Mon impossible mission, en tant que chercheur post-doctorant travaillant en France et souhaitant mettre son énergie dans la recherche française, est de convaincre mes pairs du bien-fondé de mon projet afin qu'ils me permettent de poursuivre mes travaux sur le long terme de façon constructive et fructueuse, en m’accordant un poste. Or, pour convaincre, je dois me présenter avec un parcours de chercheur construit, cohérent et original, face à des jurys de concours qui nous font malgré eux nous disputer quelques miettes. Si peu de moyens, si peu de postes. Curieusement, cette cohérence je ne peux la trouver dans un pays comme la France qui ne m'offre pas d’opportunités crédibles pour financer mon travail. Je dépends de financements obtenus péniblement par des chercheurs permanents. Je dois miser sur un juste alignement des planètes qui me permette de trouver un contrat d'un ou deux ans par bonheur en lien avec ma propre thématique de recherche, ou de décrocher une seule année d’enseignement trop lourde pour prendre le temps de chercher autre chose que le contrat suivant. De fait, le système actuel ne me permet pas de mener et financer mes projets. Il les torpille et les laisse mourir. Je lutte pour ne pas être écarté du monde de la recherche et pour y conserver mon gagne-pain. J’ai malgré moi cet espoir rendu de plus en plus absurde de pouvoir un jour mettre ma passion, mes idées et mes projets, tout ce bagage si chèrement acquis, au service de notre connaissance.  

Nous ramons, pour maintenir nos projets à flot.
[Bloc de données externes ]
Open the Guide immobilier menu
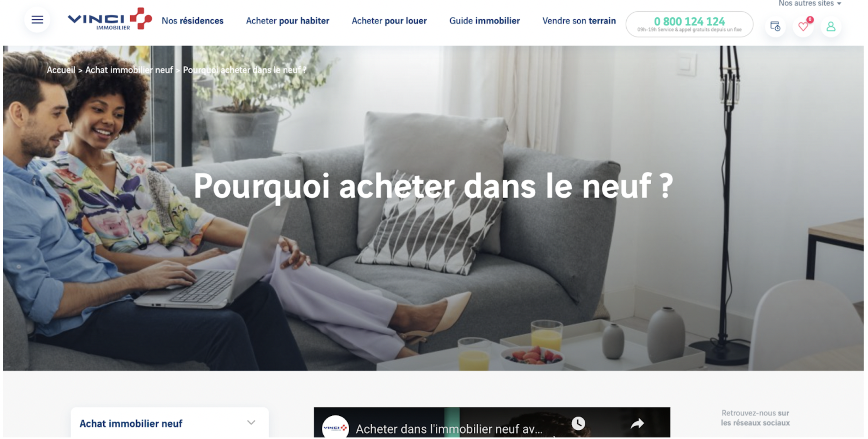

Nous ramons, le temps de nous présenter plusieurs années de suite à des concours qui ne promettent que des chemins de croix. Nous ramons à l’ombre de notre patience. Nous ramons. Voici la situation des jeunes chercheurs. Voici, en fait, la situation de la recherche. Délaissée, on l'affame. Les chercheurs en poste font ce qu’ils peuvent pour nous avec ce qu’ils n’ont pas. Je quitte le navire résilient de la recherche en passant par-dessus bord. Vogue qui pourra. La connaissance et l’expertise se noient dans l’oubli. La résilience doit prévaloir pour pouvoir rester à flot. La connaissance quémande de l’argent lorsqu’elle ne s’atomise pas en statistiques de publications. Elle n’est pas un grand navire, mais myriades de petits radeaux. Financement refusé. Touché. Contrat terminé. Pôle emploi. Chercheur coulé. 
 
Il est louable de vouloir rendre notre Terre formidable. Il serait bien plus pragmatique d'investir dans la recherche. C’est elle qui sur des décennies a diagnostiqué l’état de notre monde. C’est elle qui devra nous accompagner dans son avenir, pour constamment prendre sa température et le pouls de son histoire. Entre les lignes, nous nous entendons dire que nos idées et nos collaborations sont inutiles. Nous errons aux portes de la reconnaissance par nos pairs et ne pouvons prétendre maintenir la cohérence de nos travaux. Pas d’opportunités ; rien de nouveau. Nous stagnons dans l’ancien monde qui ne cesse de croupir. Infantilisant vous dis-je. Infantilisés.  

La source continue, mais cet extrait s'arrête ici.